Leon Agusta yang kau tulis, Hu, yang kuingat kumis putihnya saat ia datang di warung tenda Taman Ismail Marzuki. Kalau ia doktrinal seperti kepada tulisanmu itu aku memahami karena zamannya dibuat begitu. Oh maaf Hu, ternyata yang doktrinal kaku kepada tulisanmu yang merdeka adalah Danarto ya Hu. Yang sama-sama suka berpakaian putih saat di TIM. Baiklah, kalau Leon menerjemahkan Pablo Neruda, pasti tak seperti kemeja lengan putihnya. Puisinya yang terjemahan Pablo mungkin kuyakin tak bakal setitis maksud Pablo. Ada ruang antara mereka. Ada perantara pula di situ. Ada lain-lain yang dapat menghubungkannya. Celana dan baju memberi bentuk pada tubuh kita, atau sebaliknya kah, Hu. Sebelum pakaian itu dibentuk, modelnya dari tubuh kita yang dikur oleh penjahit. Penjahit yang baik akan memberi cita rasa padanya. Beda antara Mbak Sri dan Pak Muji. Mbak Sri meski guru ketrampilan menjahit di SMK, ia kurang berseni ketika menjahit pakaian Vitta. Wujud pakaiannya kaku, beda dengan Pak Muji. Meski bukan guru, ia penjahit berpengalaman dari menjahit hingga menjahit. Maka meski rumahnya di pelosok pedalaman Kecamatan Widang Kabupaten Tuban, Vitta tetap mencarinya. Padahal rumah Vitta tetangga loncat dua rumah dengan Mbak Sri. Satu desa mereka di Lamongan dekat Pasar Agrobis Babat. Bukan berarti Vitta tidak sayang Mbak Sri, Hu. Sebagai sesama perempuan mereka punya jiwa wanita. Bukan karena Pak Muji lelaki maka magnit lelaki saling menarik dengan magnit perempuan Vitta.
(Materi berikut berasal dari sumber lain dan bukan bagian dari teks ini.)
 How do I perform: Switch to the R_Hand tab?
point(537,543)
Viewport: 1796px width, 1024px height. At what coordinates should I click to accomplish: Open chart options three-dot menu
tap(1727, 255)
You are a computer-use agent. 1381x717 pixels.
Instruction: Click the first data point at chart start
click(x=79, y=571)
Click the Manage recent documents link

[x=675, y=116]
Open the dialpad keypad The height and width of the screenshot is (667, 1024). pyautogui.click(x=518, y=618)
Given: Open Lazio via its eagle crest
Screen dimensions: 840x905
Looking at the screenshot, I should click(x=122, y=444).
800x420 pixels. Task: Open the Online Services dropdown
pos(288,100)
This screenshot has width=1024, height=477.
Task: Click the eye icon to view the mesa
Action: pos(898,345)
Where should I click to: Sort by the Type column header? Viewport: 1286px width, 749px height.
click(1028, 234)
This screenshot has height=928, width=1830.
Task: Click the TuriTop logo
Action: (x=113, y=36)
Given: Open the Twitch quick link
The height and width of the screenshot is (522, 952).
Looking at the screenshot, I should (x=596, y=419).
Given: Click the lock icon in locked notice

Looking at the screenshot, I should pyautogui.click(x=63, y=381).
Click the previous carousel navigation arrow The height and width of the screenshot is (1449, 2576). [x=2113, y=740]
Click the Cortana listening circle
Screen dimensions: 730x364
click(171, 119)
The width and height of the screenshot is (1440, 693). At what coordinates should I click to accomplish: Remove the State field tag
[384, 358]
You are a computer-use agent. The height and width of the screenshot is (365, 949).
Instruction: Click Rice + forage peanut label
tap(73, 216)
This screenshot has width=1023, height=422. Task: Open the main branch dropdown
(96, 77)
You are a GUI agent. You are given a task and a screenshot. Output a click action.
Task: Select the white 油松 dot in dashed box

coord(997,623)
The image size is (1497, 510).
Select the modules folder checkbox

Mereka bermagnit karena jiwa seni Pak Muji berhasil mencipta tubuh Vitta makin cantik. Siapa tak mau baca kritik sastra yang cantik Hu. Tapi ya diingat, lukisan celengnya Djoko Pekik itu tidak secantik lukisan harimau lawan bantengnya Raden Saleh. Sama-sama melukis hewan, tapi Djoko Pekik lebih memberi simbol yang dibutuhkan. Sekaligus tidak polos simbolnya seperti lukisan Raja Jawa Yos Suprapto. Yos mah tidak melukis simbol, Hu. Seperti aku yang kasar menulis seni kritik sastra ini. Terkadang kita terlalu asyik menjadi pragmatis kok. Baiklah kalau begitu tidak apa. Leon Agusta kukatakan juga dia sedang pragmatis ketika menerjemahkan Pablo Neruda. Aji mumpungnya ada lho Hu. Mumpung akses ke sastra dunia hanya terbatas pada kalangan sastra saat itu, dia terjemahkan karya senator Chili itu hanya karena dia penyair. Agar kerenlah. Yang lain kan masih tidur. (YR)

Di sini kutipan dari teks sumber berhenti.